Scrip dividend vs Scrip issue

Discussion in 'CT2' started by DevonMatthews, Jul 3, 2009.

  1. DevonMatthews

    DevonMatthews Member

    So, when the shareholders have to accept the scrip dividend, this is essentially a "scrip issue", and they end up with more shares worth less each so nothing changes. But When there is a choice between a scrip dividend and cash dividend, why isn't the price of the shares forced down as in a scrip issue or a rights issue?
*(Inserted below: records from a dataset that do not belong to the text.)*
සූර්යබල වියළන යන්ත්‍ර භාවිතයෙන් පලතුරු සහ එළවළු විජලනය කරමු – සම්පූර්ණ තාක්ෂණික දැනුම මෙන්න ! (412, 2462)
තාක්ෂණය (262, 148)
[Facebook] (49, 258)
Like say 80% of shareholders opt for the dividend as opposed to cash, where do these new shares come from? It seems exactly the same as a rights issue, where the shareholders in effect are using their dividend to buy new shares, so why doesn't the price move at all?
     
  2. Lynn Birchall

    Lynn Birchall ActEd Tutor Staff Member

    Hi

    Good question :)

    Yes, it is like a rights issue. With a normal rights issue, the share price is expected to go down as the rights issue is at an offer price lower than the market price of the shares.

    However, with a scrip dividend, the offer price in the "rights issue" part is the market price of the shares. So, the share price isn't changed by this rights issue.

    This might still be attractive to shareholders compared to buying shares in the market as, even though the share price isn't lower, dealing costs and stamp duty can be avoided.